The OPM and UCLA breaches: 5 lessons learned

Dick Taylor, MD, CMO, Medsys Group LLC -

In April 2015, officials at the United States Government's Office of Personnel Management (OPM) discovered that their computer systems had been systematically compromised.

The criminals stole more than 20 million individual records, including demographics, social security numbers, addresses, and fingerprints. Recovery – if it is even possible – will be prolonged, extensive, and would be ruinous to any organization smaller than the federal government.

In July 2015, just as the initial OPM uproar was subsiding, UCLA Health (UCLA) announced that their internal networks had been compromised and up to 4.5 million patients' data may have been affected. UCLA called it a "criminal cyber attack" and has said there is no specific evidence that records were actually accessed. The echoes of the OPM breach are notable: prolonged access by unknown actors, large data sets exposed to copying and manipulation, and red-faced administrators forced to publicly admit failure.

On the heels of these security breaches came an avalanche of reports highlighting the issues that may have led to the breaches and disclosing largely ignored audit findings that, if addressed properly, might have mitigated or entirely prevented the losses.
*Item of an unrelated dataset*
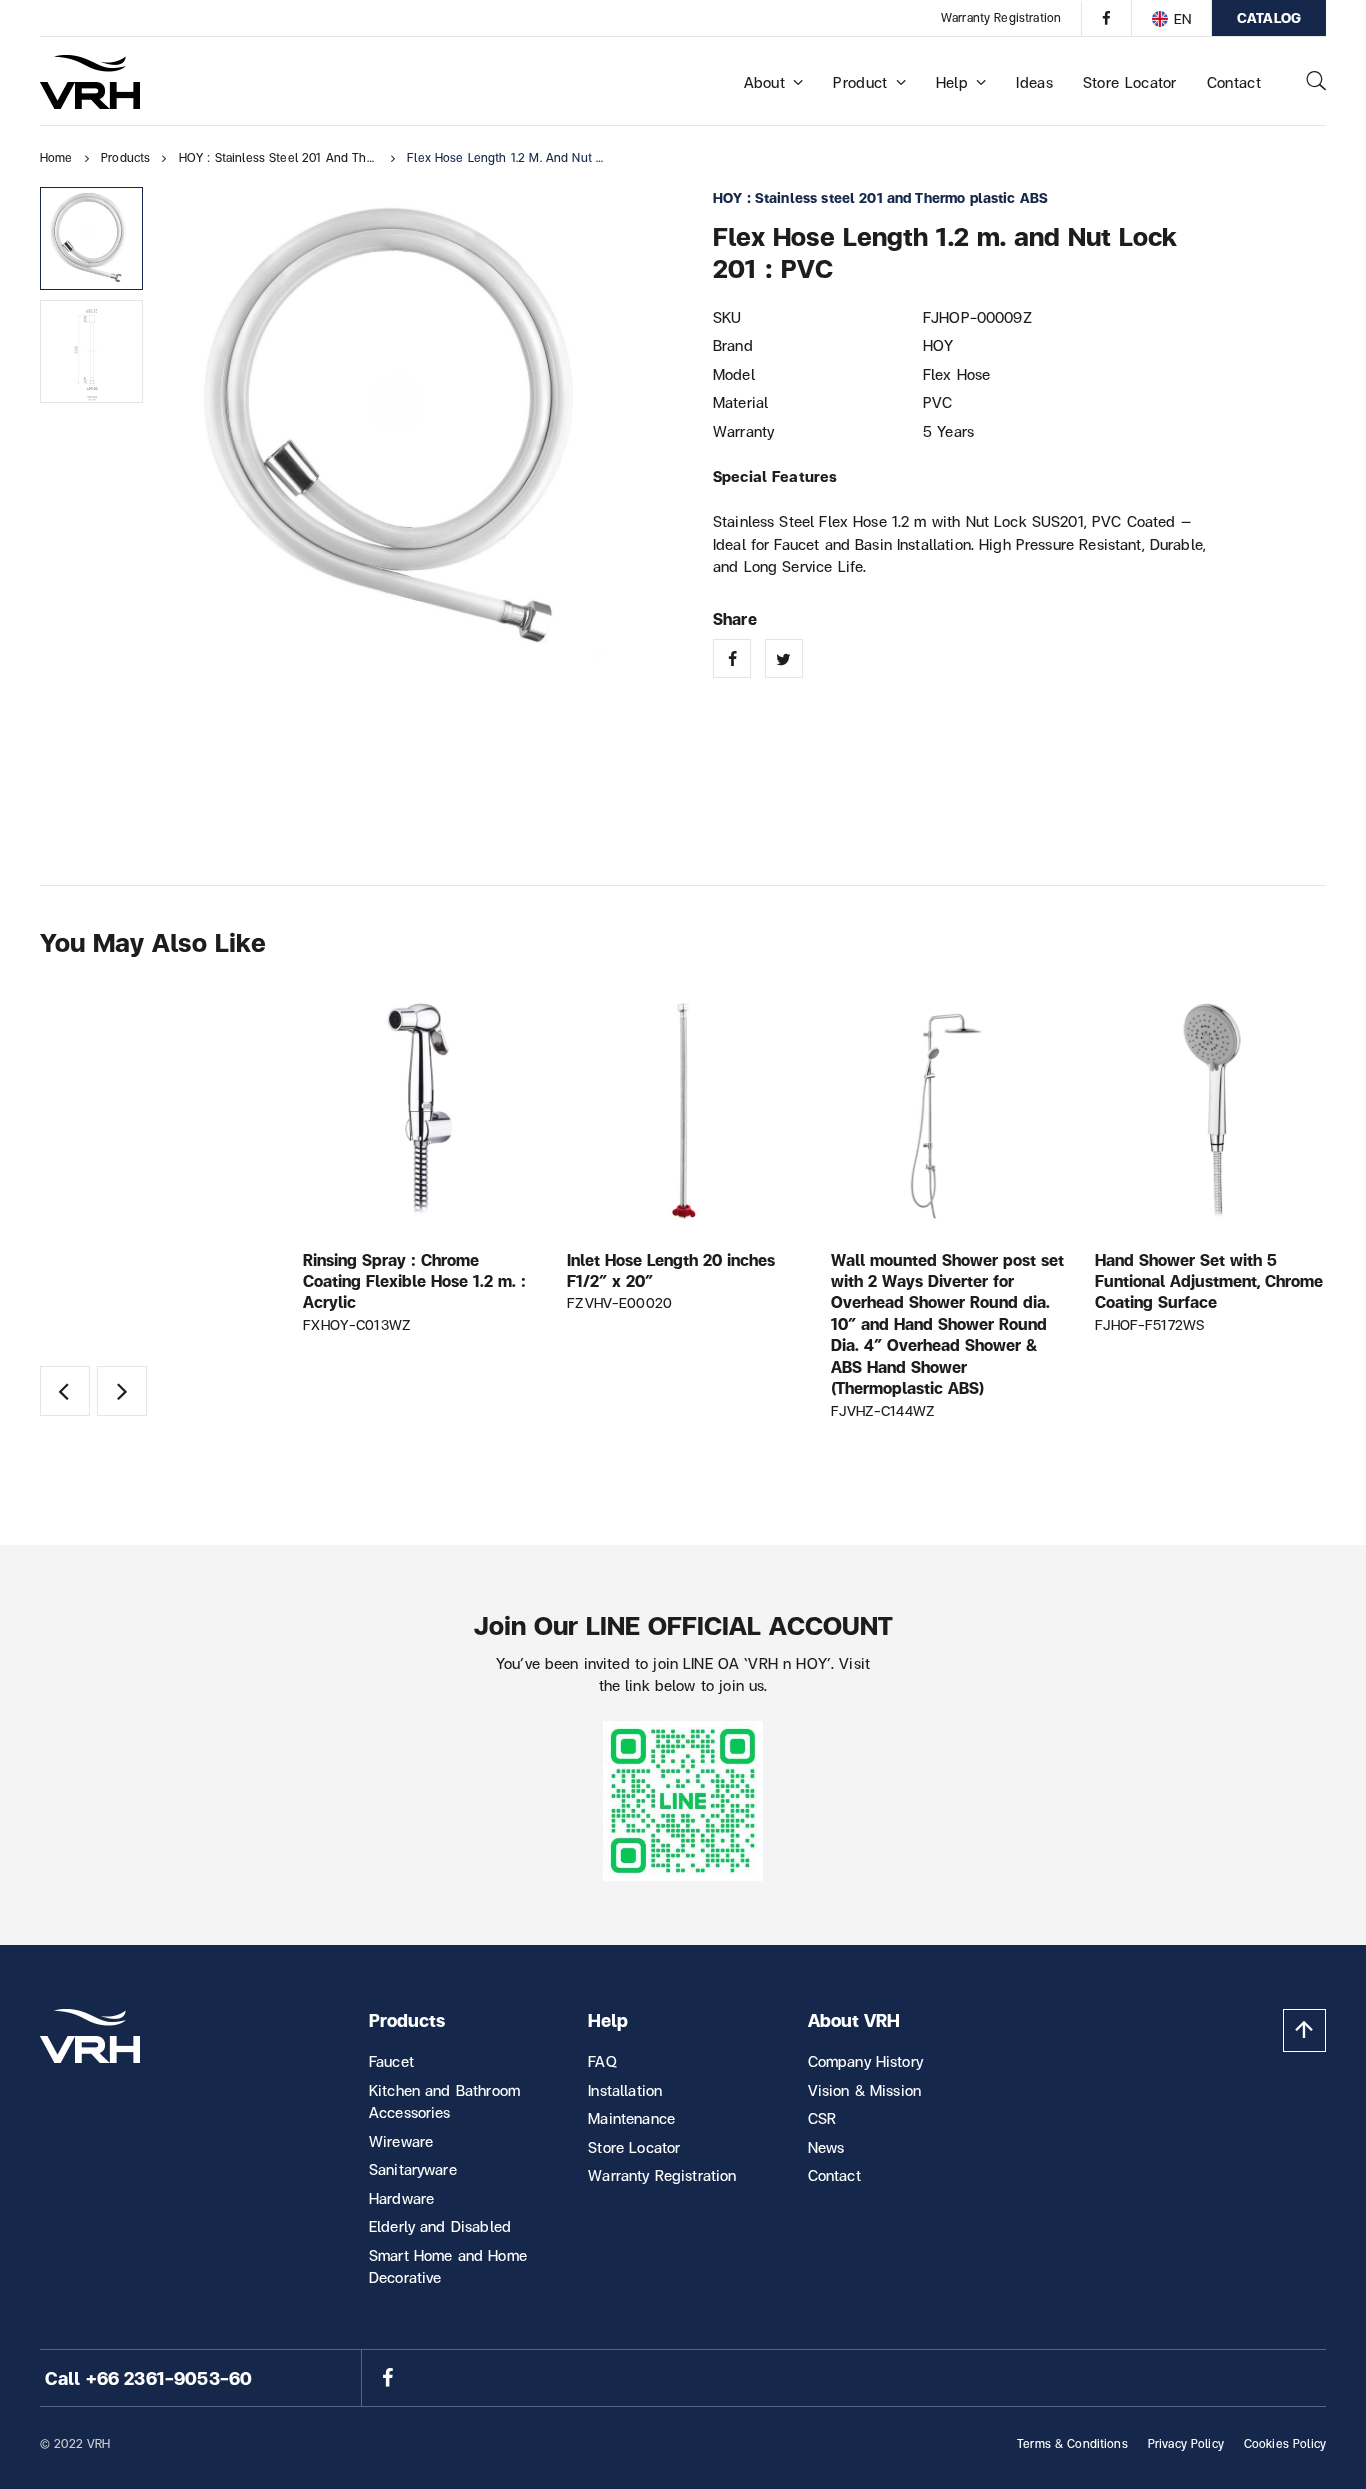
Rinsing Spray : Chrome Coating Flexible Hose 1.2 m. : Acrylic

These key lessons provide valuable insight to health systems trying to improve their security.

Lesson 1: It can happen to you.
Security compromise can happen to anyone. All it takes is a sense of invulnerability, a belief that it's all covered, and a willingness to let expediency rule common-sense security practices. Every health system should carefully review their operations to look for risk factors. Outsourced administration? Poor credential management? Too many people with too much access? Not enough attention to logs? No defense in depth? Any of these opens a hole. Too many of these pave the way to security disaster.
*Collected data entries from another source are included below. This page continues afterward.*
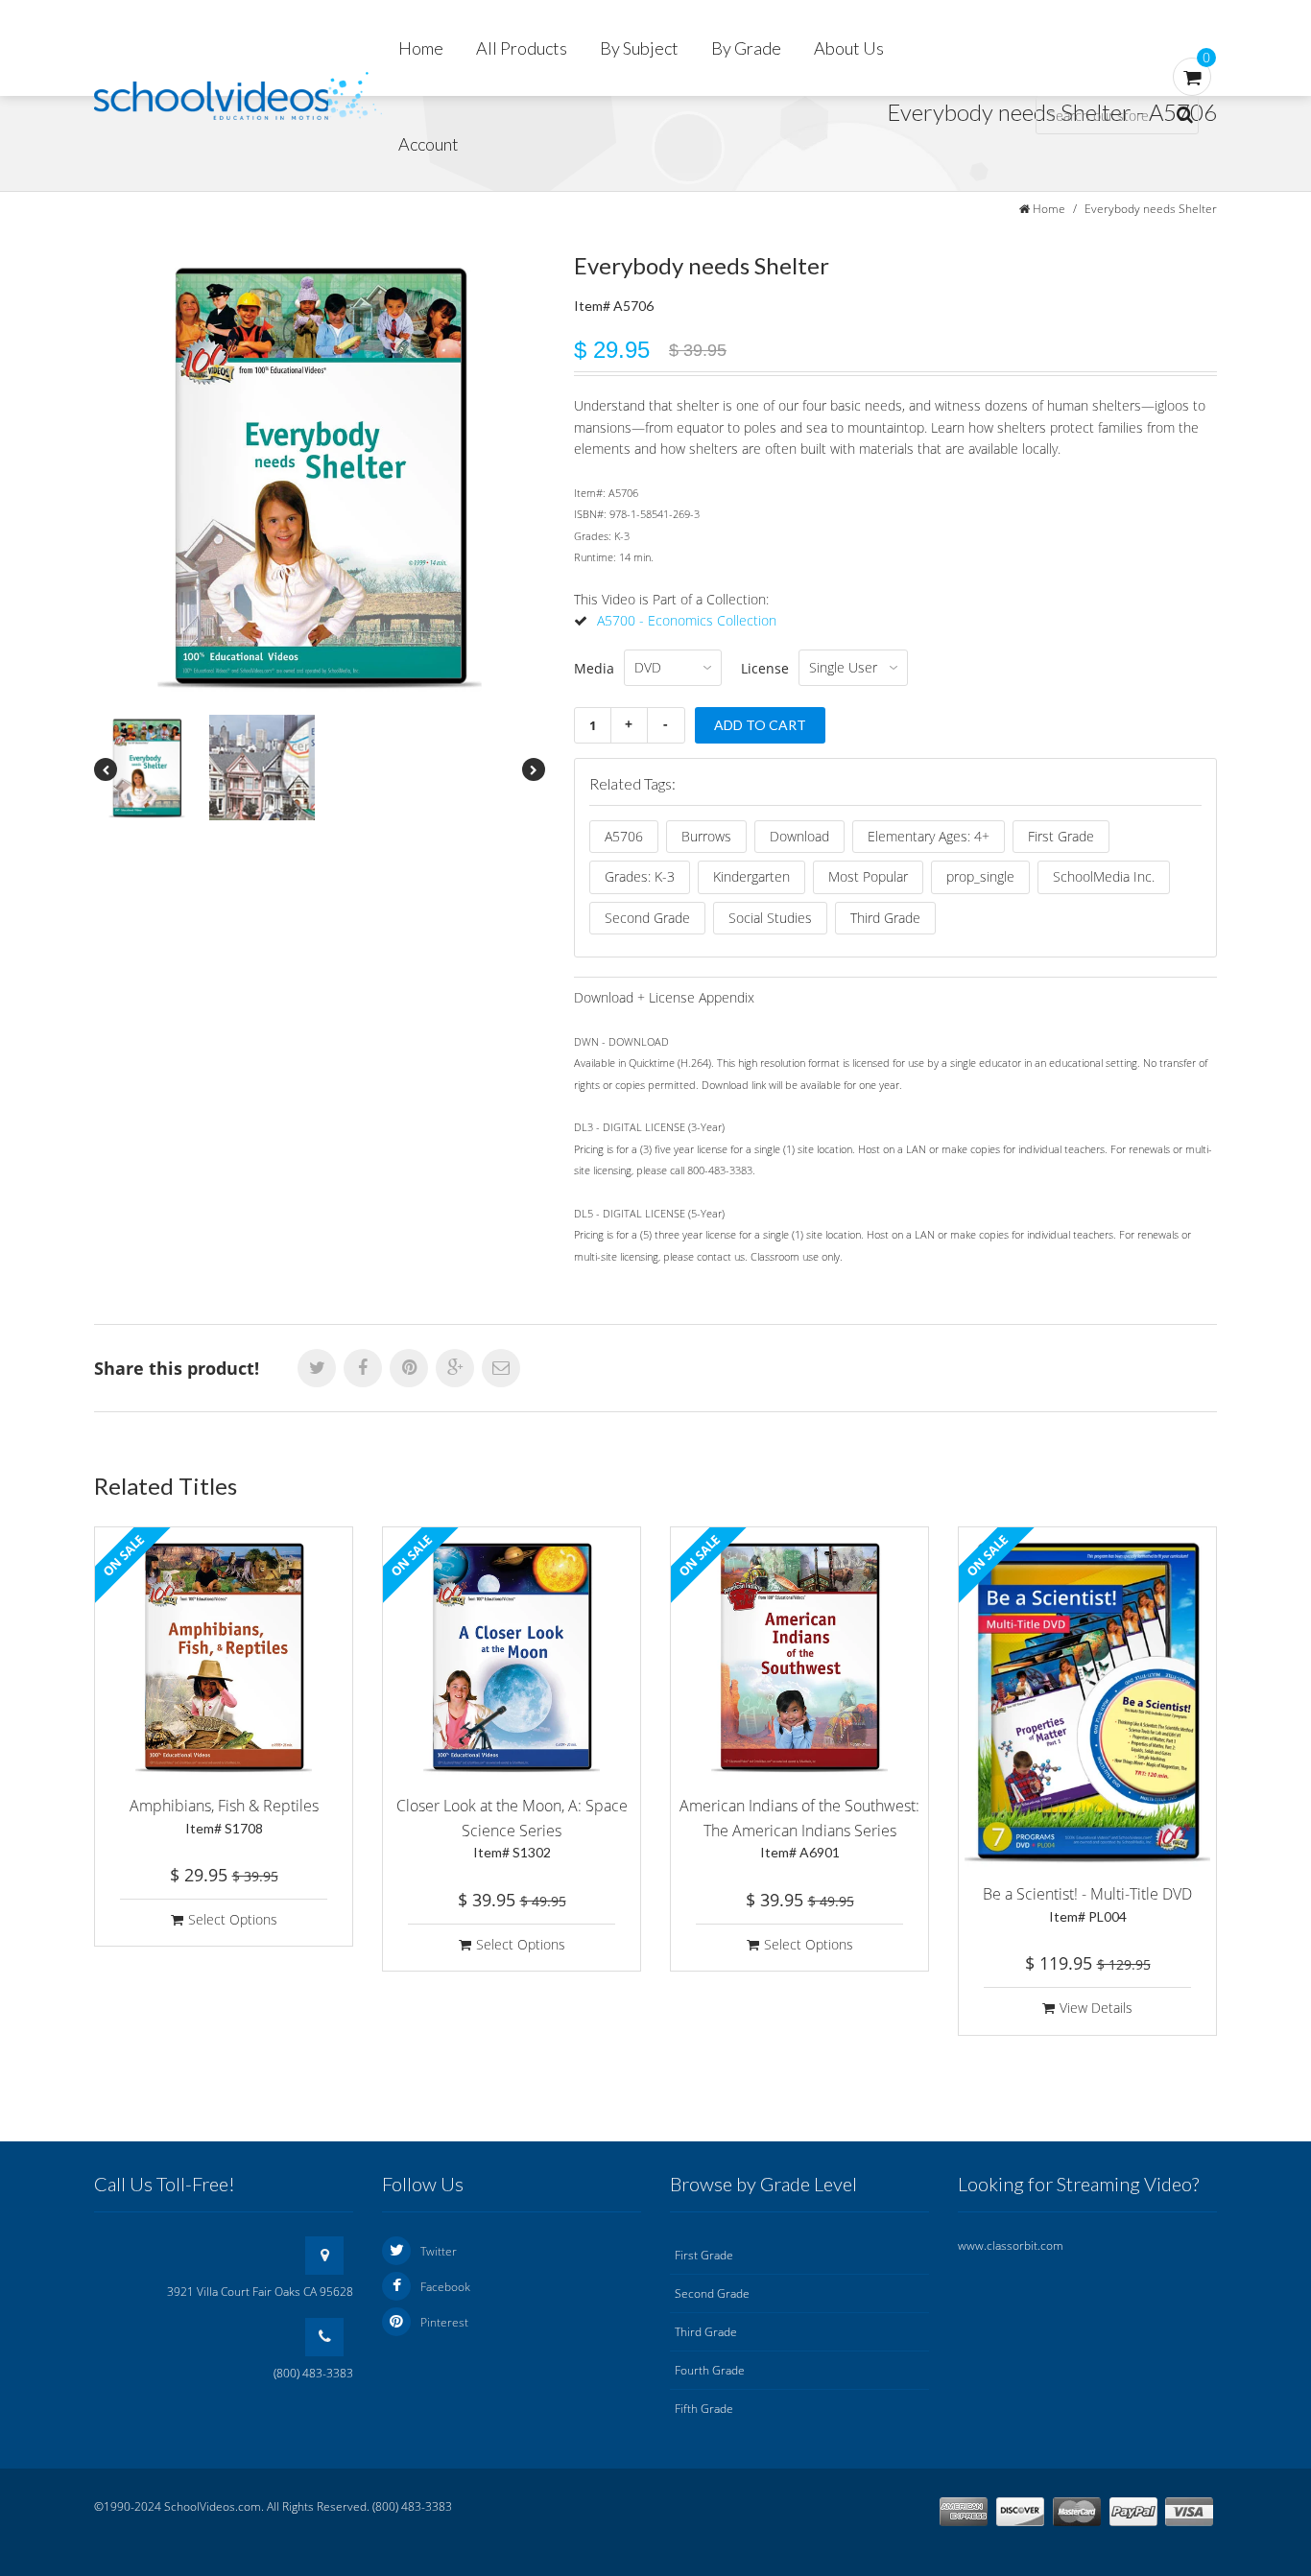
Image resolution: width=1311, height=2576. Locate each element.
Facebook (445, 2287)
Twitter (438, 2251)
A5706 (624, 836)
Lesson 2: Systems fail at their weak points, not their strong points.
Contrary to Hollywood legends, security breaches aren't usually done by sophisticated hackers cracking the latest encryption, reading signals from remote locations, or breaking biometric authentication. Often critical systems are entered and sensitive data is stolen very simply, through compromised user credentials or stolen computers. No technology makes breaches "impossible": even if the technology works exactly as advertised it closes a single hole, and often not a particularly important one. Security efforts must uncover the weak points, starting with the most likely ones, not the easiest to close. Once found, weak points must be rapidly secured and the search must continue.
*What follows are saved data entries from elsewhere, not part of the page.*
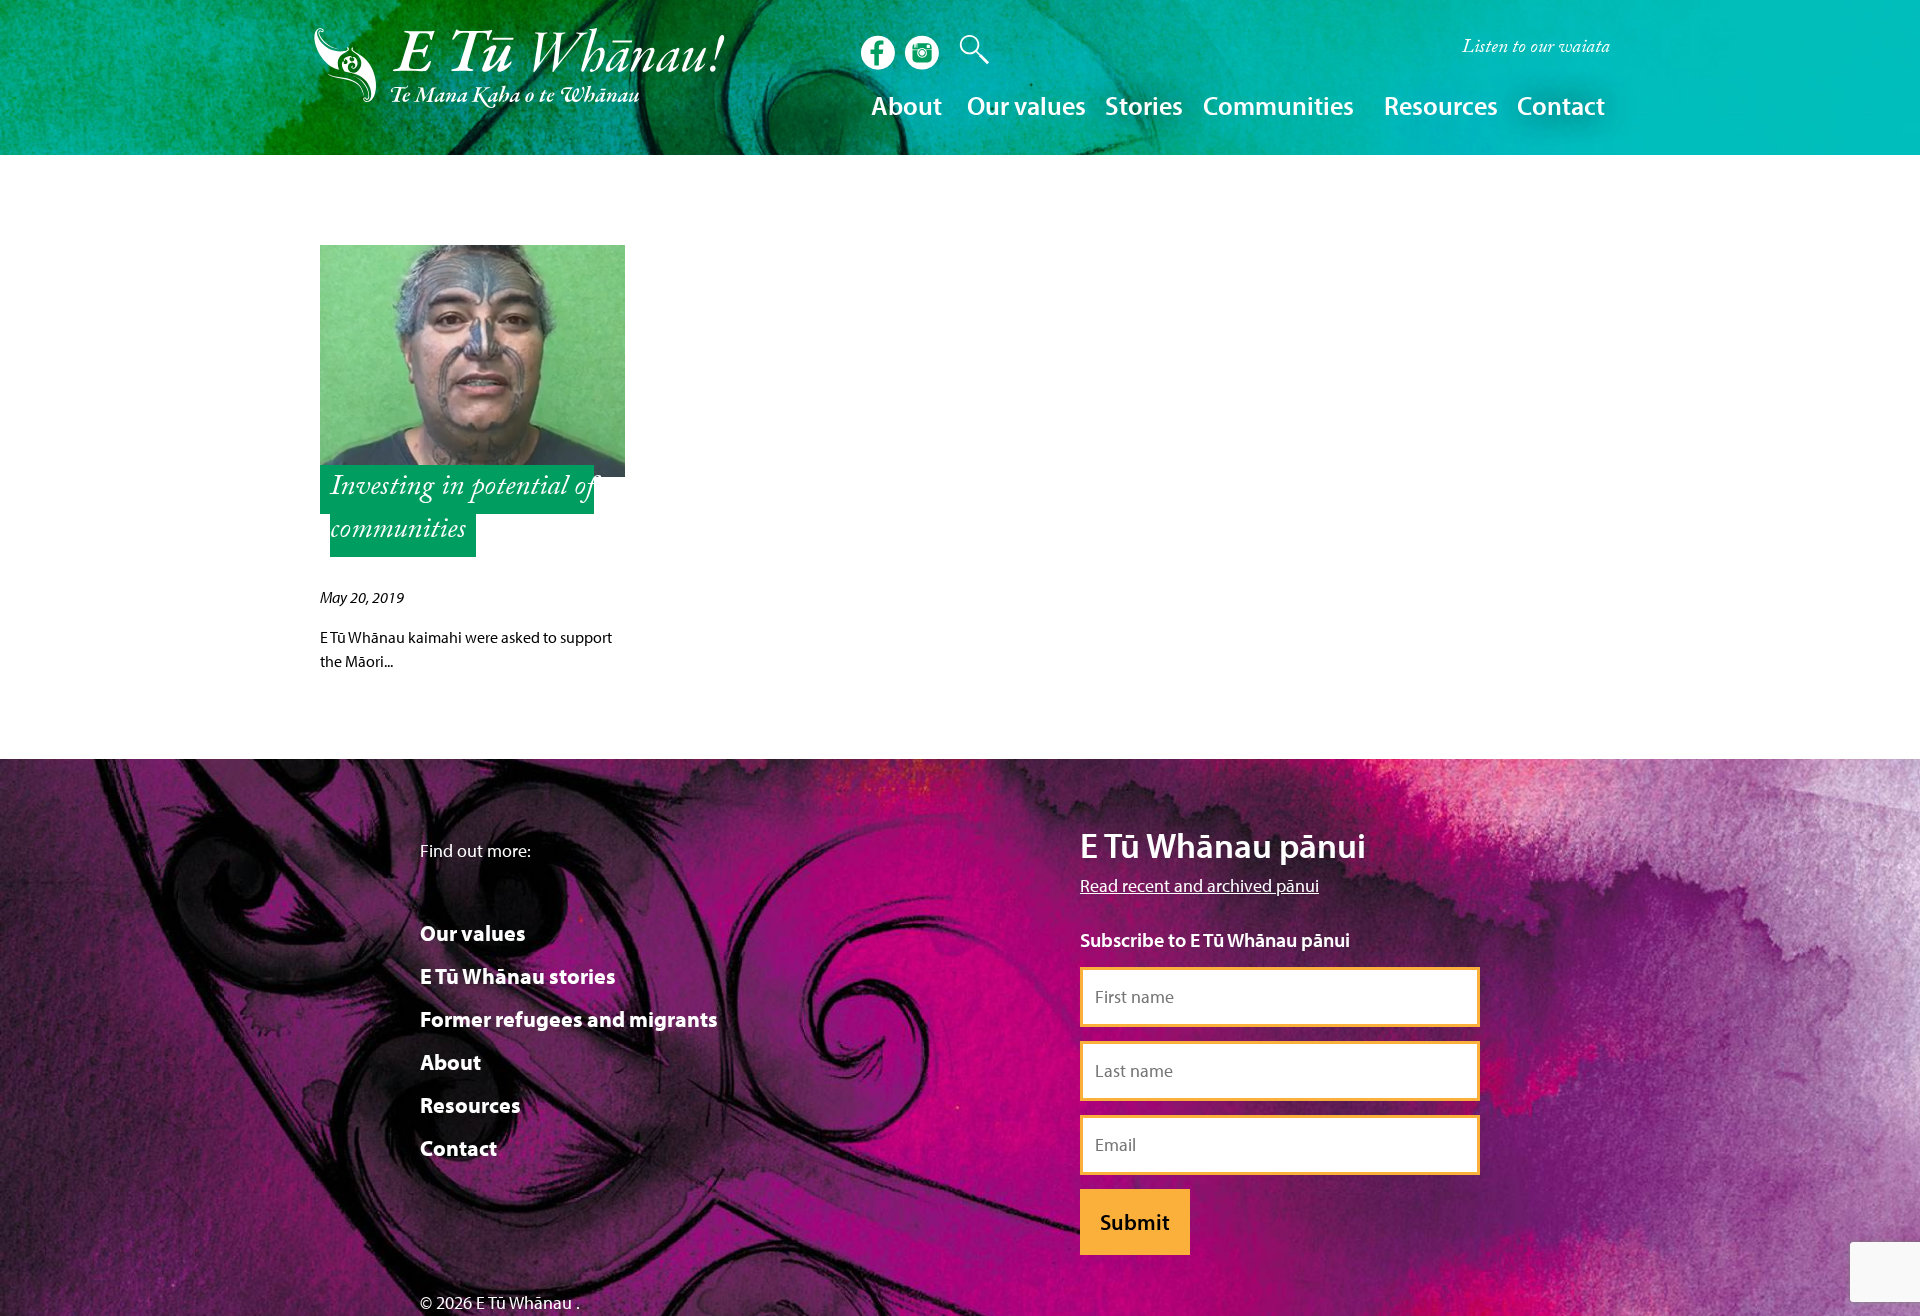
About (450, 1062)
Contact (1561, 105)
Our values (473, 933)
Lesson 3: The weakest IT security point in any organization is the authorized user.
In a typical large healthcare organization, thousands of users have access to medical records and of those, dozens have access to critical data. Any user can be the deliberate or inadvertent point of entry for a breach. For example, of the 16 data breaches publicly penalized in California in the first half of 2015, eleven involved deliberate user mis-use of EHR data. This appears to be consistent with other breach reports across the country: it is the user, not the hacker, to fear. People with valid user credentials are already inside the system, in an ideal place to steal or alter data. Obtaining those credentials is often a matter of stealing a badge, a user name, a password, or a PIN. Any system must, while allowing normal use, allow for the probability that trusted credentials may be used with malign intent. And in today's highly networked healthcare world, the challenges multiply: vendors, contractors, and remote workers all present special management concerns.

Lesson 4: Defense in depth – prevention and detection – is crucial.
The OPM had a hardened perimeter, with multiple levels of access control. Once inside the OPM network, however, controls and security were much weaker than at the public interfaces. The crucial lesson for health care is this: convenience always creates risk. Prevention doesn't stop when a user provides a password. Single sign-on is a great thing, but each new level of access (and especially unusual access like bulk data extraction) must require a new level of authentication.

Active management in this area is vital. Detection of anomalous access is just as important as prevention. UCLA, in stark contrast to the OPM, may have prevented a great deal of damage in this way. Intrusion detection is challenging, because a huge number of benign events must be filtered to find a small signal of hostile intent. But with appropriate monitoring, triage, and rapid response, a strong IT organization can manage a great deal.

Lesson 5: Common sense is the best defense.
The OPM and UCLA breaches – and myriad others – remind us that risk is everywhere. Since fully mitigating risk is not possible, and making technology hugely inconvenient is not an option, common-sense policies for managing security are needed. These defense strategies include:
• Requiring systems be kept at the latest patch level.
• Granting the minimum necessary access, revoking access when the need ends, and monitoring the use of access;
• Making access convenient enough to discourage security-breaching workarounds (such as written-down passwords);
• Installing and maintaining systems that are engineered for security
• Conducting regular audits and security reviews, and timely response to issues identified.

Health systems have been offered valuable lessons in the OPM and UCLA Health breaches. Now, the challenge is to learn from them.

Dick Taylor, MD, is Executive Vice President and Chief Medical Officer for Medsys Group. In his position, Dr. Taylor focuses on aligning strategic IT efforts with the clinical and operational ownership needed to capture permanent and positive changes within healthcare institutions.